Changing the conversation about health

Young doctor wins Diana Award for campaign to put nutrition on medical curriculum – and thanks College of Medicine for ‘giving me a voice’

A newly qualified doctor whose campaign to put diet and nutrition on the medical curriculum has seen her work honoured with a prestigious Diana Award has praised the College of Medicine for helping to inspire her.

The awards are given out by the charity set up to honour the memory of the late Princess of Wales and celebrate achievements of young people who work to improve the lives of others.

Bristol University medical student, Dr Ally Jaffee, 25, the College of Medicine’s student nutrition lead, was among this year’s recipients; the award recognises Dr Jaffee’s efforts to make diet and nutrition a core part of the UK curriculum for medical students.

Dr Ally Jaffee, the College of Medicine’s student nutrition lead, has been awarded the Diana Award for her work in putting diet and nutrition on the curriculum for medical students (Pictured: Dr Jaffee with television chef Jamie Oliver ©AllyJaffee)

Her campaign began while she was a second year student, after she was left shocked by how little training UK doctors were given about nutrition during their five years of study.

Poor diet can lead to serious health problems such as high blood pressure and heart disease, and Dr Jaffee felt that few qualified doctors were able to address this key issue.

Ally and fellow student Iain Broadley decided to act; setting up a community interest company called Nutritank which advises UK medical schools on teaching students about diet and nutrition.

Nutritank launched at the University of Bristol in 2017 and now works with more than 25 UK medical schools.


Dr Jaffee explained: “While at Bristol University I realised just how little emphasis the medical profession puts on diet and lifestyle, despite the huge impact they have on people’s mental and physical wellbeing and future health.

“Having a lifestyle that benefits us is so important, not just for physical health but also our mental health. I wanted to put nutrition squarely on the curriculum so that the next generation of doctors can be equipped to prescribe ways for patients to help themselves.”

The young doctor praised College of Medicine Chair Dr Michael Dixon for helping her to speak out, saying: “I joined the College in 2016 in the summer of my first year at medical school after being a student volunteer at the Summer 2016 College Food and Medicine conference.

“I met Dr Michael Dixon there and later became the College’s national student nutrition lead. Michael has been a guiding force and light to me from the beginning of medical school.

“He has supported me and nurtured my inner fire akin to his, that is to make healthcare more holistic.”
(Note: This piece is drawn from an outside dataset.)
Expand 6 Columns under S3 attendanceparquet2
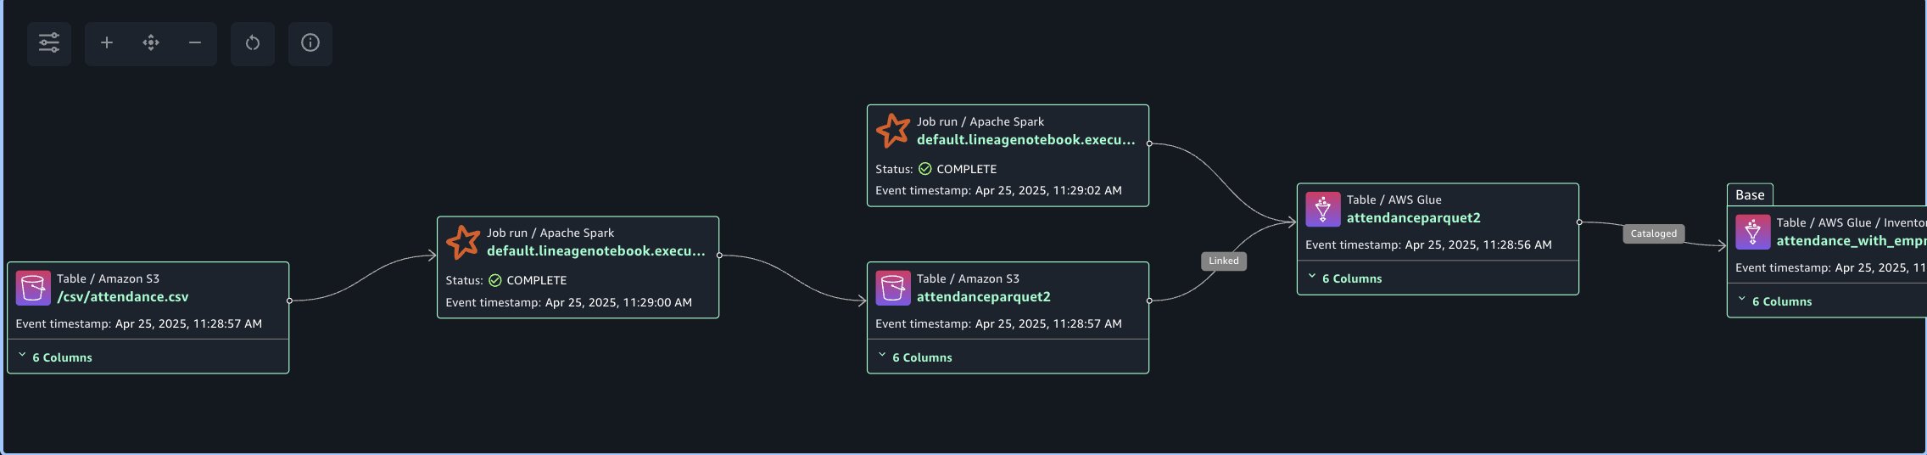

Dr Jaffee pictured meeting the College of Medicine’s patron HRH The Prince of Wales (©AllyJaffee)

Dr Jaffee (pictured left with Dr Michael Dixon), who has spoken about her work at several College of Medicine events, said she would be ‘forever grateful’ to the College of Medicine for ‘encouraging me to have the courage to share my voice’.

The Diana Award is given to a handful of people around the world each year for ‘going above and beyond in their daily life to create and sustain positive change’.

On winning the award, Dr Jaffee said it had come ‘out of the blue’ but that she was delighted to see ‘the work that Nutritank is doing being recognised by such a prestigious scheme’.

She said: “Princess Diana was truly inspirational: a dedicated humanitarian who embraced leadership, activism and philanthropy whilst exuding kindness and passion.”

Dr Jaffee finished at the University of Bristol in June 2021 and is now a junior doctor. She now hopes to put nutrition, diet and lifestyle on the map for the whole of the NHS.